▶ Extracted text
━━━━━━━━

Providing value: MRI sites improve efficiency, increase revenue after interpersonal skills training
Training MRI staff members with in interpersonal skills is associated with improved efficiency and increased revenue, according to a new study published in the Journal of the American College of Radiology.
Patients occasionally experience discomfort and even claustrophobia during MRI examinations—sometimes, they are unable to sit still and there is a need for sedation. So, the study’s authors thought, why not teach staff members how to better handle such situations?
Teams at two hospital-based facilities and two freestanding imaging sites were trained in evidence-based communication skills from February to April 2015. They learned how to help patients cope with distress experienced during before, during and after the exam. Data was collected from before and after the training sessions.
The authors examined more than 12,00 outpatient MRI visits. Before the training, events associated with “prolonging throughput once patients showed at the facility” took place 9 percent of the time at hospital-based facilities and 3.8 percent of the time at freestanding imaging sites. After training, those numbers dropped to 5.5 percent at hospital-based facilities and 1.2 percent at freestanding imaging sites.
In addition, disruptive motion, incompletions and the use of oral sedation all decreased after training. At freestanding imaging sites, no-shows slightly decreased and disruptive motions and incompletions saw “a significant decrease.”

━━━━━━━━

▶ Study material

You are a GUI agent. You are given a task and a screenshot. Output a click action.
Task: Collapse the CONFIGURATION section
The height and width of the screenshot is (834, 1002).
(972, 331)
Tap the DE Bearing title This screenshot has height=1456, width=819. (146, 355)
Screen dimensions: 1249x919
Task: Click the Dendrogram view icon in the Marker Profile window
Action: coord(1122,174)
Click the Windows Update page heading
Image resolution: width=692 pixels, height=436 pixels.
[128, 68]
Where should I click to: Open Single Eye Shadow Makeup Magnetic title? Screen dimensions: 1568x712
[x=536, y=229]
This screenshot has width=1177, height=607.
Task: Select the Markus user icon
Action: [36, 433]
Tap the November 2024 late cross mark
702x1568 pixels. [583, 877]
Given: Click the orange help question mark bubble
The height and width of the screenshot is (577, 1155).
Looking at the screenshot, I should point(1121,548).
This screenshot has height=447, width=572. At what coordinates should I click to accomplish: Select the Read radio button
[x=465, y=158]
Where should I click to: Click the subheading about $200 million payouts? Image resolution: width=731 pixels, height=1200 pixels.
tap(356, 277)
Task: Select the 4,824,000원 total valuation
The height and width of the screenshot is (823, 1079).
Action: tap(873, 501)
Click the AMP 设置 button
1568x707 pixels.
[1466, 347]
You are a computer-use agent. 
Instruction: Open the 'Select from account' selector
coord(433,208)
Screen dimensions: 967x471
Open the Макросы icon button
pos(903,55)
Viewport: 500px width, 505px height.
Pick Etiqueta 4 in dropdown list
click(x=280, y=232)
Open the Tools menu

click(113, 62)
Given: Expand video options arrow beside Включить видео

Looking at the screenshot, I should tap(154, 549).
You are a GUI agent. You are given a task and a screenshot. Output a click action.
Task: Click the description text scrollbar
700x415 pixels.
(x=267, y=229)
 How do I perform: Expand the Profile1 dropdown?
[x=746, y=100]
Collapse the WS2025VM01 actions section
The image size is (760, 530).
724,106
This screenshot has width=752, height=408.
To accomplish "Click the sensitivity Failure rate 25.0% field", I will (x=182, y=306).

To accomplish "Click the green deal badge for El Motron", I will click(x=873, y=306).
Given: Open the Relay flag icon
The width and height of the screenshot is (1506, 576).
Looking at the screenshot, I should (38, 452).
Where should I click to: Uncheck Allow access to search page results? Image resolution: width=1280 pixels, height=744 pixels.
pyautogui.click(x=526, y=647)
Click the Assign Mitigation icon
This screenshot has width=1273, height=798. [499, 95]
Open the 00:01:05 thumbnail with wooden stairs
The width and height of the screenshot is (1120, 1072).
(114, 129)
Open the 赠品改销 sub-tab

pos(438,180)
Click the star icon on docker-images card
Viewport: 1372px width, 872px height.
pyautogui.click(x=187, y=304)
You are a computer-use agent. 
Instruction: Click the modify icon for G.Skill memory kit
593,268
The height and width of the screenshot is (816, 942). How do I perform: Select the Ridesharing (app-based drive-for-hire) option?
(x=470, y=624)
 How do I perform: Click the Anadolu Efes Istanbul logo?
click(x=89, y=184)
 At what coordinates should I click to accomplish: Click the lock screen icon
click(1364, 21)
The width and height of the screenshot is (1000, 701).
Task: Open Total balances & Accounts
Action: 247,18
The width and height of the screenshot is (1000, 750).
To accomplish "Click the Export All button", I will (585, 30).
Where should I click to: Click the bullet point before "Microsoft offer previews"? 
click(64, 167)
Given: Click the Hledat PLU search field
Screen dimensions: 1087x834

━━━━━━━━

▶ Tasks
(1) In the article on MRI staff training, how often did events prolonging throughput occur at freestanding imaging sites after the training?
(2) Please continue the article on interpersonal skills training for MRI staff from where it stops.

▶ Answer set
(1) 1.2 percent of the time.

(2)
Looking specifically at cost savings, operational costs per 1,000 scheduled patients dropped more than $4,000 at the hospital-based facilities. This translates to an increase in profit of more than $8,000 per 1,000 scheduled patients. At freestanding imaging sites, operational costs increased by more than $1,500 per 1,000 scheduled patients, but profit increased more than $12,000 per 1,000 scheduled patients.
“We found that providing team training in interpersonal skills to MRI staff members working at two sites within an academic medical center was associated with reductions in sedation use, disruptive motion or repeat scans, and incomplete scans, wrote lead author Joseph A. Ladapo, MD, PhD, at the David Geffen School of Medicine at UCLA in Los Angeles, and colleagues. “The changes in efficiency we observed after training may have been due to interpersonal skills training or other factors, which is difficult to ascertain in a pre–post, nonrandomized design. These reductions translated into operational cost savings in hospital MRI sites and an increase in revenue and profit.”
Providing two days of training, Ladapo and colleagues added, costs more than $700 per technologist. “These costs would be recovered at a rate proportional to the number of patients seen at the center, with more rapid recovery of upfront costs at centers with higher patient volumes,” the authors wrote. “The return on investment would likely be favorable for most MRI centers training their staff in interpersonal skills.”